So there is at least the possibility that the split verdict for Escalera owed to simple incompetence instead of corruption. But if that is indeed the case, the level of ineptitude rose to a Himalayan level.

In The Ultimate Book of Boxing Lists, which was compiled by Bert Randolph Sugar and Teddy Atlas in 2010, veteran boxing judge Harold Lederman states that it “may be history’s worst decision.”

Tom Cushman, one of my illustrious predecessors on the boxing beat for the Philadelphia Daily News, was among the ringside reporters who reacted with outrage at what appeared to everyone in the pro-Everett crowd of 16,119 to be a near-shutout romp for the fans’ favorite. Cushman, who scored the bout 148-139 for Everett (as did I, in reviewing the tape), summed up the prevailing reaction of virtually everyone concerned when he authored this opening paragraph of his fight story:

Tyrone Everett won the junior lightweight championship of the world last night. Won it with a whirling, artistic, courageous performance that brushed against the edges of brilliance. Tyrone was standing tall, proud, bleeding in his corner after the 15 rounds, waiting for the championship belt to be draped around his waist, when they snatched it from him. Picked him so clean it’s a wonder they didn’t take his shoes and trunks along with everything else.

Lest anyone think that Cushman had viewed the fight through rose-colored glasses and thus was predisposed to favor the hometown guy, it should be noted that representatives of every media outlet in attendance had Everett winning by similarly lopsided margins. Had CompuBox been operational then, the punch statistics favoring the Philadelphian surely would have as wide as the Grand Canyon.

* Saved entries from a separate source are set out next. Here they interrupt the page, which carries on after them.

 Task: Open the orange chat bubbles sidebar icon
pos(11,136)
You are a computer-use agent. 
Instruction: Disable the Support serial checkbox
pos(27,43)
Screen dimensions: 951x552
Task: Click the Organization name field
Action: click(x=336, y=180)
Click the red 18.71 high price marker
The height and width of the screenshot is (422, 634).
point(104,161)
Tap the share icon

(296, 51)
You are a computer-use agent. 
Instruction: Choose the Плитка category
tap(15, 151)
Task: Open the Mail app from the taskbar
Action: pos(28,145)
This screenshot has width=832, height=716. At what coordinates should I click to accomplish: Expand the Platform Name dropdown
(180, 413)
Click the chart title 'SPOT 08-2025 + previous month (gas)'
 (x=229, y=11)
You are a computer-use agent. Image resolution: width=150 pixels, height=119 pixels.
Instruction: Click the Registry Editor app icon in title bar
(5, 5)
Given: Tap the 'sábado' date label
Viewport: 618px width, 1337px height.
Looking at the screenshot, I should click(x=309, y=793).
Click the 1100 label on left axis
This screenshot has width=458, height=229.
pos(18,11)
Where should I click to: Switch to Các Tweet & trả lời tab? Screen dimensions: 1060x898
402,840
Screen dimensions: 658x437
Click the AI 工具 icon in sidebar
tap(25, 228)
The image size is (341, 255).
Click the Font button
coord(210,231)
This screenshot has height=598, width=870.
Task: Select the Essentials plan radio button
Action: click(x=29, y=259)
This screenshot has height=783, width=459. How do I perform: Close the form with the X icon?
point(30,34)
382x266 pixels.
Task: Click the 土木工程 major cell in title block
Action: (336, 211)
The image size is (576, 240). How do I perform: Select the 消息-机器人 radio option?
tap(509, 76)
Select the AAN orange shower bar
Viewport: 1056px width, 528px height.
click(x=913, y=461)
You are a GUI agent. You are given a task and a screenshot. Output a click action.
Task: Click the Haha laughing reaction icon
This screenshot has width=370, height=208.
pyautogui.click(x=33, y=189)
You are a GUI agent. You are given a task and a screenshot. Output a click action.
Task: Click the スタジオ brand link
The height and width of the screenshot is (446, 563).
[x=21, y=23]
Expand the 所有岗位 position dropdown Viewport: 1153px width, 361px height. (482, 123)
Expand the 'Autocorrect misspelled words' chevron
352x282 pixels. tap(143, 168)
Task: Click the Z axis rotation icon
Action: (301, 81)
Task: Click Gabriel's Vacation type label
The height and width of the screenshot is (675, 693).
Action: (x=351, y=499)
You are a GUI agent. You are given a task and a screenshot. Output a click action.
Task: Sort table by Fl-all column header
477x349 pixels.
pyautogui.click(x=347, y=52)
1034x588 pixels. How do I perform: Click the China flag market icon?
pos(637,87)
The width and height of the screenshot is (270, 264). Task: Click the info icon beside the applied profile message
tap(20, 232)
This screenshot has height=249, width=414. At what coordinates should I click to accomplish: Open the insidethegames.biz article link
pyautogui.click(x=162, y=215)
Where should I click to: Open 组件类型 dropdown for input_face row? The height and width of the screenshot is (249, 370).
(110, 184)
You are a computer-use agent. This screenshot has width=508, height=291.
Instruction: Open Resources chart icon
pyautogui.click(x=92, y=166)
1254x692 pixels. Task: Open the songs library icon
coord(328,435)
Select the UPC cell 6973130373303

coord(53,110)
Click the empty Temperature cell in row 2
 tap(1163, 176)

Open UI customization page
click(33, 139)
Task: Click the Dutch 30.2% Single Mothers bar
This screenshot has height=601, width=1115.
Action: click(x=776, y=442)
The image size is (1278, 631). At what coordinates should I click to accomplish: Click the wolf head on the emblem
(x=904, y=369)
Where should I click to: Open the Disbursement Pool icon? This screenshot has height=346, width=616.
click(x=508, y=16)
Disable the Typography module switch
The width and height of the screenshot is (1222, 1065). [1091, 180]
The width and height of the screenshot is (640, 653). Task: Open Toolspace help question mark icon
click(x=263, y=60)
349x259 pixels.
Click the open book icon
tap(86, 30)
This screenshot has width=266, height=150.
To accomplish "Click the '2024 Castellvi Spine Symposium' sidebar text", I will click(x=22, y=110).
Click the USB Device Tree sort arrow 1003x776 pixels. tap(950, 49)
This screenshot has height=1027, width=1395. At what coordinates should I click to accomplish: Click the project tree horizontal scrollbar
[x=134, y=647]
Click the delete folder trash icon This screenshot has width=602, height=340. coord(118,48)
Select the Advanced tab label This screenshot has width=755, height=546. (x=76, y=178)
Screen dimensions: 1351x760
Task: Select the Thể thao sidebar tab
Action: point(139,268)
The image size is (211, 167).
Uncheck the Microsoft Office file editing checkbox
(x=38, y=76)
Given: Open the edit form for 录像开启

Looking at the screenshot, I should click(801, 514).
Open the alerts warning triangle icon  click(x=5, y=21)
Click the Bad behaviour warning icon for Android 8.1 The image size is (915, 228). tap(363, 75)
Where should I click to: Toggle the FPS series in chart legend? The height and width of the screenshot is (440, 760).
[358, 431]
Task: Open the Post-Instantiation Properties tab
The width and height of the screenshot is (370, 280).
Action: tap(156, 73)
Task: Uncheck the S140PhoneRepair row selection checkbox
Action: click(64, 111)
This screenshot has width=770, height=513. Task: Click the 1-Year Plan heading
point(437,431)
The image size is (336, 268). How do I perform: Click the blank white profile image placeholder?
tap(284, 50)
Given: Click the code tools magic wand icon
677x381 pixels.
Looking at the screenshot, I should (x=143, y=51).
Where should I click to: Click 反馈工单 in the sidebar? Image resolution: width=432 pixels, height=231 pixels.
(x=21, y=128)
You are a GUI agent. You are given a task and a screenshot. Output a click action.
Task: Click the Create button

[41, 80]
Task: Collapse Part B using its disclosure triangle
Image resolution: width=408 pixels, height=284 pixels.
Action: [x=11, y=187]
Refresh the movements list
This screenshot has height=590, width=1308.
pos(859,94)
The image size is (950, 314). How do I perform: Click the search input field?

But the only opinions that counted were those of Mexican referee Ray Solis, Puerto Rican judge Ismael Fernandez and Philly judge Lou Tress, and the scorecards they submitted elicited howls of anger and disbelief that might have produced a riot. Solis got it right by going with Everett, although by a surprising narrow 148-146 (4-2 in rounds for Everett, with an almost-incomprehensible nine rounds even), while Fernandez favored Escalera by 146-143 as did, shockingly, the Philly judge, Tress by 145-143.

Tress, who was 82 when he died on Oct. 13, 1979, hurriedly left the arena and he never again judged another fight. That might have been his choice, but more likely it was by popular demand.

“A day or two after the fight there was a story in the paper in which I was quoted as saying, `Lou Tress will never judge another fight as long as I’m director of boxing at the Spectrum,’” Peltz said. “And he never did, although I don’t think he ever tried to.”

Peltz was asked if the quote attributed to him is accurate.

“Yeah, I said it,” he confirmed. “I meant it, too.”

Tress is the linchpin of every conspiracy theory, the wild card who some have said accepted “a nice parting gift” for submitting a scorecard that seemingly flouted everything he had seen with his own eyes.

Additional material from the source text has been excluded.